We also want to thank everyone who made our experience at ASHG so rewarding, including all the scientists who stopped by our booth — many of whom were drawn in by our new Genomics Cloud Computing Infographic visualizing the details of the Baylor HGSC case study. We had great conversations with our visitors and came away with useful intel about how our platform-as-a-service can support other genomics industry needs.

If you missed ASHG or have more questions about CHARGE and how the Mercury pipeline can help you, check out this use case or read related news reports from FierceBiotechIT or Genomeweb.

Run the Mercury Variant-Calling Pipeline on Your Own Data

HGSC Baylor College of MedicineMercury, designed by the Human Genome Sequencing Center at Baylor College of Medicine (HGSC), is used as the core variant-calling pipeline for the CHARGE consortium. The Mercury pipeline is a semi-automated and modular set of tools for the analysis of NGS data in clinically focused studies. HGSC designed the pipeline to identify mutations from genomic data, setting the stage for determining the significance of these mutations as a cause of serious disease.

Thanks to HGSC’s work with us, the Mercury pipeline is now freely available to any DNAnexus user. The Mercury pipeline is located in the applets folder of the  HGSC_Mercury project. You can find the project, along with everything you need to run the applet, under the ‘Featured Projects’ section on your home page.  Login to DNAnexus or create an account today to get started immediately.

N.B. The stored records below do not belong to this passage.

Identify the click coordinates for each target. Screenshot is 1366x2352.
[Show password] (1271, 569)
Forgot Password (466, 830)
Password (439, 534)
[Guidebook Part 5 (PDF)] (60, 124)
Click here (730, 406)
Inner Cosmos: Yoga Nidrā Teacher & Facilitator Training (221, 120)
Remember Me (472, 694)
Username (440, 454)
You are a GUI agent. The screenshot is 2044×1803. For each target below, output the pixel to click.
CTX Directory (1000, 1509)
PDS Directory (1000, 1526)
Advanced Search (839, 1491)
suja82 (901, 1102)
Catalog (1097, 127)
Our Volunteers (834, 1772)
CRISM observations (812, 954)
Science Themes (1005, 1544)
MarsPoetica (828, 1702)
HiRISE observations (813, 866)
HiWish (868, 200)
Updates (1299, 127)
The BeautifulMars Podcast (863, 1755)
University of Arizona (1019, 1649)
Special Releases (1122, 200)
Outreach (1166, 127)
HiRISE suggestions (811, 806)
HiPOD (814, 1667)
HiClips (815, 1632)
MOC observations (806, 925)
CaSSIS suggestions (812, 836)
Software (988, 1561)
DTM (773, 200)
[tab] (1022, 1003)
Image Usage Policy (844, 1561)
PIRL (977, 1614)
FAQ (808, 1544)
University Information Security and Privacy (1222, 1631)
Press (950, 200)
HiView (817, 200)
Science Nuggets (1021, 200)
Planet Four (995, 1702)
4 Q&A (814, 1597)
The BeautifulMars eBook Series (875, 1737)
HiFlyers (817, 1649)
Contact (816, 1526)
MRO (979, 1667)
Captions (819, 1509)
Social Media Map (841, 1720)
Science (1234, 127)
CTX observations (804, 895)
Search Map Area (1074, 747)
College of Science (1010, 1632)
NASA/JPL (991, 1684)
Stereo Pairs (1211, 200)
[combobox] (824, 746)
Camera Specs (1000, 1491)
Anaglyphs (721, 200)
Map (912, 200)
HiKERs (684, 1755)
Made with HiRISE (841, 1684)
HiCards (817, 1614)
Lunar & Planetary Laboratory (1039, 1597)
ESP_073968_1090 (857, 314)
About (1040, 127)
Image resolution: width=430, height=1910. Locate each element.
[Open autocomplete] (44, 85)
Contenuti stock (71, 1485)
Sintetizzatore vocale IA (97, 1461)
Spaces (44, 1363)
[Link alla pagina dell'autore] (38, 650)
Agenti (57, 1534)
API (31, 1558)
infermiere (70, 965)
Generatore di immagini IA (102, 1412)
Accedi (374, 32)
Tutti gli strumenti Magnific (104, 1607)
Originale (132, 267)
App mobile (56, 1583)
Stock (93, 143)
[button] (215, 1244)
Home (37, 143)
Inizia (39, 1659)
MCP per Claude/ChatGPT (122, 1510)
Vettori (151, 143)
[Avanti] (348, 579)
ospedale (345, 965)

Inside the Mercury Project

  • Both whole genome and exome samples
  • All annotation and reference data required
  • Pre–configured workflow (just drag & drop your inputs)

Results from the Mercury pipeline will be made up of a set of annotated variants from your data sample. You’ll also see all of the biologically significant data that applies to the variants from the Baylor College of Medicine database, using their Cassandra annotation tool. You can easily visualize the mappings and variant calls within our integrated genome browser.